■ **Stored items**:

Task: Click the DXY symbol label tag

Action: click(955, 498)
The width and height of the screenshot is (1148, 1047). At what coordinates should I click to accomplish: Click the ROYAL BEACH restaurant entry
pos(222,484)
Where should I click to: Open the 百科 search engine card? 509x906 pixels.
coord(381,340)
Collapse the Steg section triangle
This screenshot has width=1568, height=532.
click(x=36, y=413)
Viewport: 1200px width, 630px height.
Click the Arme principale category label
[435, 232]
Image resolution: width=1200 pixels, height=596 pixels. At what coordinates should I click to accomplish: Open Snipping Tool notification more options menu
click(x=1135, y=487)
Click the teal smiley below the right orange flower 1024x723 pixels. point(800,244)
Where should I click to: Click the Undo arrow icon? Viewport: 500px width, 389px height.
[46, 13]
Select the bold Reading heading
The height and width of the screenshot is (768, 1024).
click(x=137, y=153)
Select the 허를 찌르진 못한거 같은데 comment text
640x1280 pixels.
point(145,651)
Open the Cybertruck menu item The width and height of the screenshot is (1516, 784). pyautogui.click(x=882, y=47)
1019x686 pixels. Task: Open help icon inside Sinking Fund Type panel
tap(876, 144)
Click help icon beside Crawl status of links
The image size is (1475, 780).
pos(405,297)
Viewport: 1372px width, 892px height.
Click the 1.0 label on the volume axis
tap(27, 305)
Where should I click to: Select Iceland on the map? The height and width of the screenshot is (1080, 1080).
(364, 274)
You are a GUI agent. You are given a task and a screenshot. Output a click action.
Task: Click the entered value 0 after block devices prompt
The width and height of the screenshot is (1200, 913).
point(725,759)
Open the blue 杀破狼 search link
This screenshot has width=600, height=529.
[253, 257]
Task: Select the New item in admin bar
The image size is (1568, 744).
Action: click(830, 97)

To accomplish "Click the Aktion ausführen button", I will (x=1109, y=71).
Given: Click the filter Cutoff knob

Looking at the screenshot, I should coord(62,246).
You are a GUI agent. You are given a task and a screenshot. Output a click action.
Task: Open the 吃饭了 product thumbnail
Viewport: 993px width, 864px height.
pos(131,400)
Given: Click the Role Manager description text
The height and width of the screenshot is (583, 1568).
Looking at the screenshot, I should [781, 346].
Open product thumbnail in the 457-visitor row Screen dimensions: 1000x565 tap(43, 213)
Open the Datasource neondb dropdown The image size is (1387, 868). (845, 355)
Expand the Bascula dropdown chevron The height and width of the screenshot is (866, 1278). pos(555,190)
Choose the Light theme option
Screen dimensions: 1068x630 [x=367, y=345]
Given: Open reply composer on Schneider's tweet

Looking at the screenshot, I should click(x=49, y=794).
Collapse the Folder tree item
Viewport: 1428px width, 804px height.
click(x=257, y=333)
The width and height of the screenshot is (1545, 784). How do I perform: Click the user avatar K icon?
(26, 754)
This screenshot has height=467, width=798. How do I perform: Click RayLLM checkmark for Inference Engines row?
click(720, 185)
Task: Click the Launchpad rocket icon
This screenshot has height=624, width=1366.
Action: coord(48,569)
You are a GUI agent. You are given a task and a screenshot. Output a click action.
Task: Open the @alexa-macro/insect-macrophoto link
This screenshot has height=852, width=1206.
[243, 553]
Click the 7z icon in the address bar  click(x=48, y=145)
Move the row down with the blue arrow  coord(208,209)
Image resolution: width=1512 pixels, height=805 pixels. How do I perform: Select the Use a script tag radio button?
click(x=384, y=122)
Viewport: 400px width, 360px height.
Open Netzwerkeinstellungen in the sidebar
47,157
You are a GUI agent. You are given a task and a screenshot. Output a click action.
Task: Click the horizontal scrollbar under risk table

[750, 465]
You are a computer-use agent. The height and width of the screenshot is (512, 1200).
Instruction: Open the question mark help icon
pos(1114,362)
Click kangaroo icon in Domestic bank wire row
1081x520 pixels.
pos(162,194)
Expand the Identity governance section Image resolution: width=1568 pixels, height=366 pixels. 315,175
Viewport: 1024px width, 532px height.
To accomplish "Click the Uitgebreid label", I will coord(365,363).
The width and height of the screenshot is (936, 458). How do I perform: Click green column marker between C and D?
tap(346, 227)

■ **What the task requires**: Please gather every line in the material above that contains the word "resolution". Case counts.

■ **Written answer**:
Image resolution: width=1200 pixels, height=596 pixels. At what coordinates should I click to accomplish: Open Snipping Tool notification more options menu
Image resolution: width=1512 pixels, height=805 pixels. How do I perform: Select the Use a script tag radio button?
Expand the Identity governance section Image resolution: width=1568 pixels, height=366 pixels. 315,175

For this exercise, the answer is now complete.